Time has truly flown by since I started my major in Chemistry at the University of Manchester – I’ve completed the first semester of my course and it has undoubtedly been both a challenge and a joy. I was, unsurprisingly, initially apprehensive about moving alone to an unfamiliar city. Saying goodbye to my friends and family at the airport and realizing I likely wouldn’t see my parents until the next year was incredibly sobering. Despite meeting hundreds of students within the first few weeks of the semester, I felt isolated and homesick; a sentiment, I am sure, many first-year students share.
Since then, however, I’ve started to feel at home in Manchester. I’ve formed amazing friendships, and I’ve quickly fallen in love with the city and my studies at the university. To begin with, I was upset I’d been placed in a catered hall, but I’ve come to the realization that it’s a blessing in disguise. Although the food at the dining hall leaves quite a bit to be desired, I’ve been able to make many friends by simply sitting at different tables – spending two hours winding down with my friends during dinner is unequivocally the highlight of each day. I will also begrudgingly admit the food has grown on me and there’s something comforting about having a hot meal after spending a long day in the chemistry laboratory.
To all the students who are starting to look into their university courses, I would emphasize considering the university location in your research, whether it be in a bustling metropolis or a close-knit town. When I did my research, I didn’t consider the location of each university, but upon reflection, I’ve realized there’s far more to university life than simply attending lectures and studying for exams.
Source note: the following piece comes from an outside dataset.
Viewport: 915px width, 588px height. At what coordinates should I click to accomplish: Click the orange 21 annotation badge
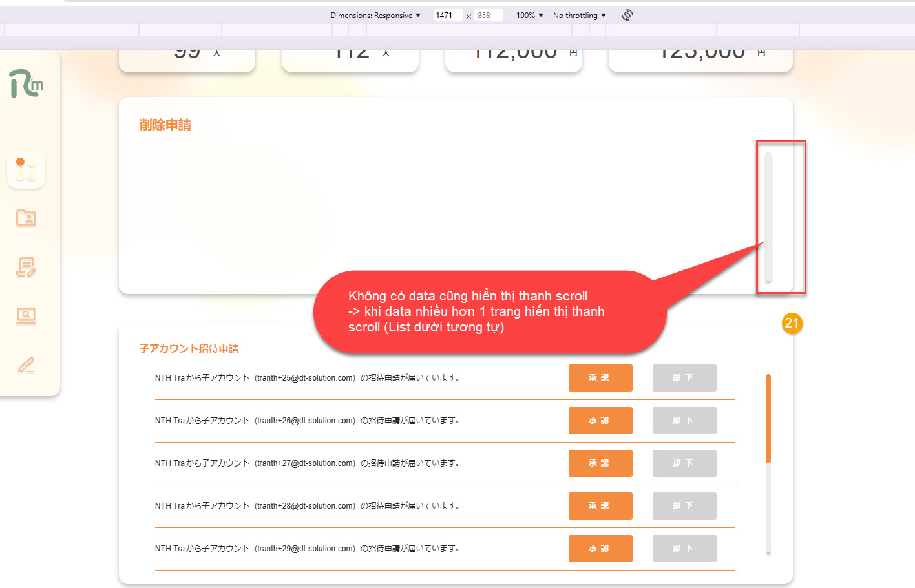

I’ve been able to enjoy the rich music scene, the vast range of sports and the diverse restaurants here; participating in activities beyond my studies with my friends is the sole reason I’ve been able to settle into the city and feel happy, secure and at home in Manchester.
Whatever you may be considering for your higher education plans, it is unquestionably going to be challenging transitioning away from the comfort of high school. Whilst I’ve learned far more about chemistry than I thought was possible, I’ve also learned skills beyond my studies. I’ve quickly adapted to a more independent lifestyle, become far more sociable and conquered my fear of taking initiative. Moving away from high school is a terrifying concept to be sure, but it’s an invaluable opportunity to grow as an individual and I promise it’s going to be easier than it looks.